What this task involves => Restrict the output to the lines below starting at the one that contains "Where should I click to: Click the Webhook" and ending at the one that contains "Viewport: 1280px width, 720px height.", and restate them word for word, both ends included.

START Provided records

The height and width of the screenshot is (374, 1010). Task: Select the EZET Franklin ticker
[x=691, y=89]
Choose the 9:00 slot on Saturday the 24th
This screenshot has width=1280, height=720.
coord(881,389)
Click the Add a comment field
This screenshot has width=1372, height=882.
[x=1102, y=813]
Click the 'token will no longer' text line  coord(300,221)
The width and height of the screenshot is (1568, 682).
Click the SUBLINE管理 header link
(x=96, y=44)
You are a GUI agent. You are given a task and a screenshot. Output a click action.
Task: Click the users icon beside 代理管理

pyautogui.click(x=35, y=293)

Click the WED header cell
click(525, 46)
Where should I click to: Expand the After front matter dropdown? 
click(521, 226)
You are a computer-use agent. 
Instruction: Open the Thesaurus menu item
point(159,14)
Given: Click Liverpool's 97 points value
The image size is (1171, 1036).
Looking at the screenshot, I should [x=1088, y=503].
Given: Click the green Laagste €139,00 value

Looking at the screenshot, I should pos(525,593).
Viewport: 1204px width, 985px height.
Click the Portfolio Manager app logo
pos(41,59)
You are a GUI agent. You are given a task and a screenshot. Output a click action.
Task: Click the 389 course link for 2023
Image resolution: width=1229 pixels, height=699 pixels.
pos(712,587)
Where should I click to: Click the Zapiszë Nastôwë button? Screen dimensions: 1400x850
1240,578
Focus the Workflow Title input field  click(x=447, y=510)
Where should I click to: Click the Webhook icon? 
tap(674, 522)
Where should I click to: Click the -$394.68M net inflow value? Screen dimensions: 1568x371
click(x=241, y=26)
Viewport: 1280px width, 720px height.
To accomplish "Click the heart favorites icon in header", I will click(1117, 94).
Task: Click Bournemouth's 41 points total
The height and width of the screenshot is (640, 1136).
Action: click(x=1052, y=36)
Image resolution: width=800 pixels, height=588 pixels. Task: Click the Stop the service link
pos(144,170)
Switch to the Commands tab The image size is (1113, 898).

END Provided records

Answer below =>
Where should I click to: Click the Webhook icon? 
tap(674, 522)
Where should I click to: Click the -$394.68M net inflow value? Screen dimensions: 1568x371
click(x=241, y=26)
Viewport: 1280px width, 720px height.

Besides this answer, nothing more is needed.